Strike smaller cities, bin Laden suggested. Target trains as well as planes. Above all, kill as many Americans as possible in a single attack.
Though he was out of the public eye and al-Qaeda seemed to be weakening, bin Laden never yielded control of his worldwide organization, U.S. officials said Wednesday.
His personal, handwritten journal and his massive collection of computer files reveal his hand at work in every recent major al-Qaeda threat, including plots in Europe last year that had travellers and embassies on high alert, two officials said.
They described the intelligence to The Associated Press only on condition of anonymity because they were not authorized to talk publicly about what was found in bin Laden's hideout. Analysts are continuing to review the documents.
The information shatters the government's conventional thinking about bin Laden, who had been regarded for years as mostly an inspirational figurehead whose years in hiding made him too marginalized to maintain operational control of the organization he founded.
Instead, bin Laden was communicating from his walled compound in Pakistan with al-Qaeda's offshoots, including the Yemen branch that has emerged as the leading threat to the United States, the documents indicate.
Though there is no evidence yet that he was directly behind the attempted Dec. 25 Christmas Day 2009 bombing of a Detroit-bound airliner or the nearly successful attack on cargo planes heading for Chicago and Philadelphia, it is now clear that they bear some of bin Laden's hallmarks.
Don't limit attacks to New York City, he said in his writings. Consider other areas such as Los Angeles or smaller cities. Spread out the targets.
In one particularly macabre bit of mathematics, bin Laden's writings show him musing over just how many Americans he must kill to force the U.S. to withdraw from the Arab world.
He concludes that small attacks had not been enough. He tells his disciples that only a body count of thousands, something on the scale of the Sept. 11, 2001, attacks, would shift U.S. policy.
He also schemed about ways to sow political dissent in Washington and play political figures against one another, officials said.
The communications were in missives sent via plug-in computer storage devices called flash drives.
The devices were ferried to bin Laden's compound by couriers, a process that is slow but exceptionally difficult to track. Intelligence officials have not identified any new planned targets or plots in their initial analysis of the 100 or so flash drives and five computers that an assault team of Navy SEALs hauled away after killing bin Laden.
§ §
Write out the passage of the article on bin Laden's files starting at "His personal, handwritten" and ending at "organization he founded.", and switch "hideout" to "compound" in it. None of the lines have any connection to the article on bin Laden's files.

[MATERIAL PROVIDED]:
§ §
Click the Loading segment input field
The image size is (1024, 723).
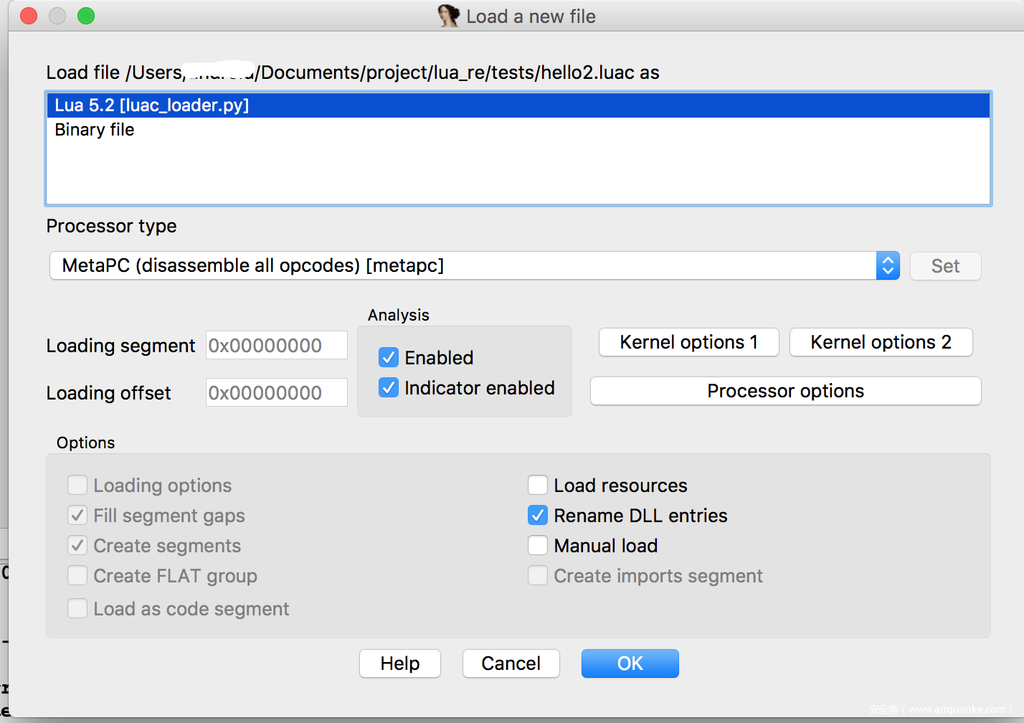pos(276,346)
§ §
[SOLUTION TO THE EXERCISE]:
His personal, handwritten journal and his massive collection of computer files reveal his hand at work in every recent major al-Qaeda threat, including plots in Europe last year that had travellers and embassies on high alert, two officials said.
They described the intelligence to The Associated Press only on condition of anonymity because they were not authorized to talk publicly about what was found in bin Laden's compound. Analysts are continuing to review the documents.
The information shatters the government's conventional thinking about bin Laden, who had been regarded for years as mostly an inspirational figurehead whose years in hiding made him too marginalized to maintain operational control of the organization he founded.